Graphs can be helpful. A properly made graph can quickly give you an understanding of a data set.
If a data set is categorical variables (categories, like hair color, home state, grade level, etc.), you can make one of these graphs:
bar graph
A teenager graduating high school is wondering what jobs are available in the local area. They use an online job board that’s widely used and they find that four jobs are in highest demand.
pie chart
Here’s that same data set as a pie chart:
Note that the bar graph and pie chart are graphing the same data set. For example; 32% of the jobs in the data set are construction jobs. There are 16 construction jobs in the bar graph and there are 50 jobs total.
There are many other graphs that work for categorical data other than bar graphs and pie charts.
A pie chart is better when trying to explain the portions that make up a whole amount, like the portions of a diet that are fats, protein, and carbohydrates. A bar graph is better when our goal is to find out which category has the largest or smallest frequency, or when there are many categories. A pie chart does not convey much useful information if there are many categories (roughly 8 or more) because the pie slices are too small to compare to one another.
If a data set is numerical (it’s numbers that you can add, subtract, etc.), then you can make one of these graphs:
histogram
A developer is considering creating a small wind farm on a local hill. They measure the average wind speed on several different days and make a histogram of the data.
boxplot
The developer decides to compare three different locations. They gather data on the average wind speed for several different days in each of the three locations.
Boxplots are sometimes called box-and-whisker plots.

▸ Supplied records:
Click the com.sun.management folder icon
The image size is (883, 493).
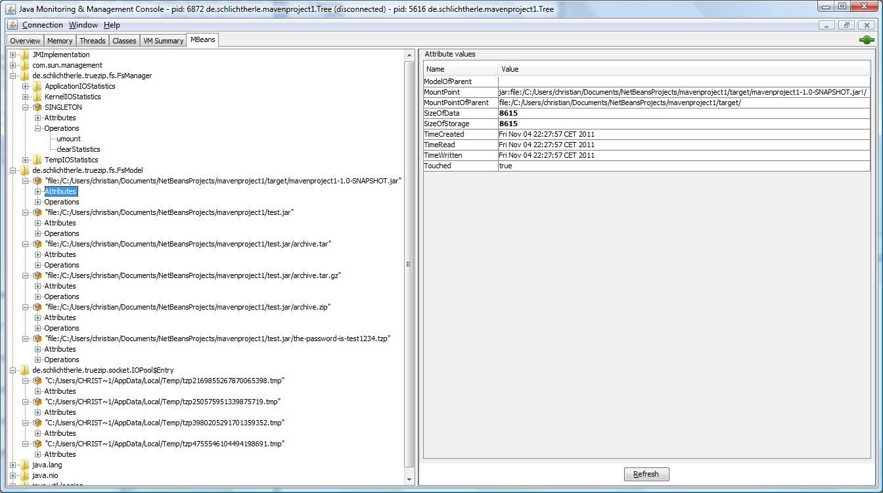pyautogui.click(x=25, y=65)
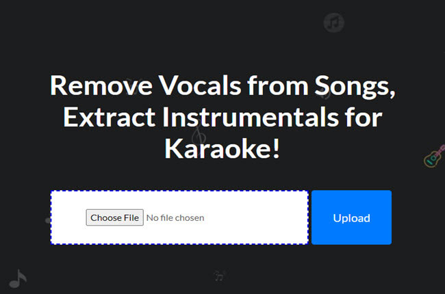
Task: Click the circular music note icon at top
Action: [x=333, y=23]
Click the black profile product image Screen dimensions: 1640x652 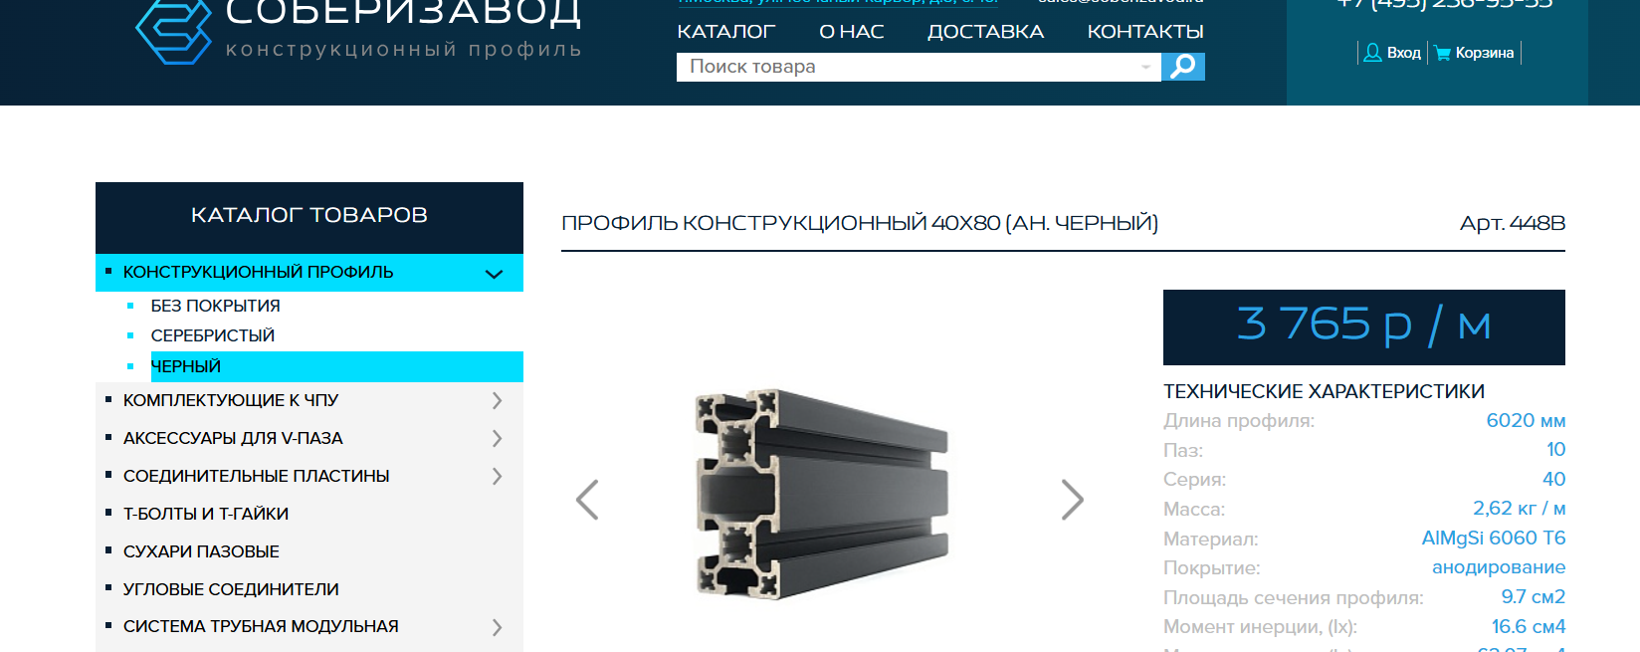pos(822,494)
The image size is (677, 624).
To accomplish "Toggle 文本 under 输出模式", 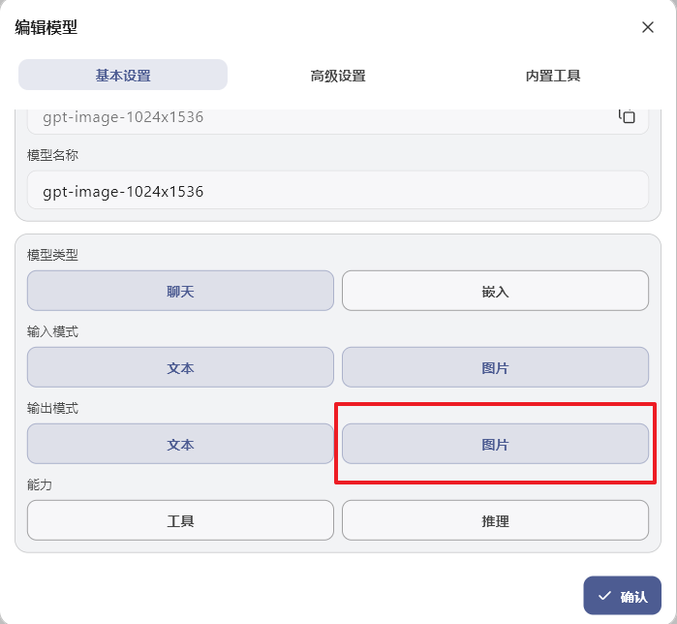I will tap(180, 444).
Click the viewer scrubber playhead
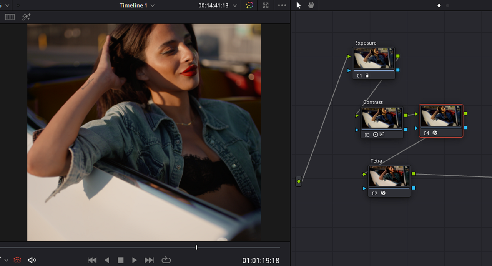This screenshot has width=492, height=266. [196, 248]
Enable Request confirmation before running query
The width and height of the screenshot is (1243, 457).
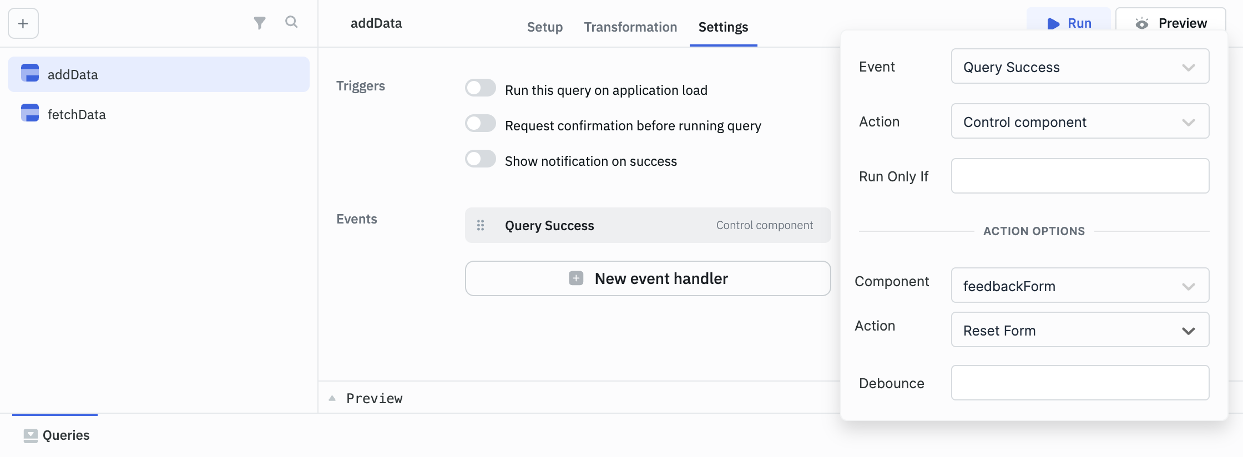click(x=481, y=123)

▸ Problems to solve:
**1)** Copy out the passage on graphs word for word, starting with "There are many other" and going on through "of the data.".
**2)** Pick up the passage on graphs where it stops and keep writing it.

▸ Responses to the tasks:
**1)**
There are many other graphs that work for categorical data other than bar graphs and pie charts.
A pie chart is better when trying to explain the portions that make up a whole amount, like the portions of a diet that are fats, protein, and carbohydrates. A bar graph is better when our goal is to find out which category has the largest or smallest frequency, or when there are many categories. A pie chart does not convey much useful information if there are many categories (roughly 8 or more) because the pie slices are too small to compare to one another.
If a data set is numerical (it’s numbers that you can add, subtract, etc.), then you can make one of these graphs:
histogram
A developer is considering creating a small wind farm on a local hill. They measure the average wind speed on several different days and make a histogram of the data.

**2)**
Let’s look closely at "Location One"’s boxplot. The vertical bar all the way to the left indicates the lowest wind speed of the location, 0 MPH. The vertical bar all the way to the right indicates that maximum wind speed recorded was 14 MPH.
There is a box in the center of the graph. The box tells us where 50% of the data exists. The left side of the box touches just to the right of the number 2 on the x-axis. The right side of the box looks close to the number 6. This indicates that 50% of the data is between roughly 2 MPH and 6 MPH.
The vertical bar in the center of the box is the median. The median represents the cutoff for the middle 50% of the data. 50% of the days for "Location One" had wind speeds higher than roughly 5 MPH, and 50% of the days for "Location One" had wind speeds that were lower than 5 MPH.
Boxplots are more useful when comparing multiple groups, like in the above boxplot example. Histograms are a bit more useful when trying to understand the characteristics of a data set, as histograms could reveal data that is bimodal when a boxplot would not be able to display that information.
Graphs can be misleading. If you do an internet search for "misleading graphs," you will find a lot of examples! We can review some specific things to look for in graphs.
1.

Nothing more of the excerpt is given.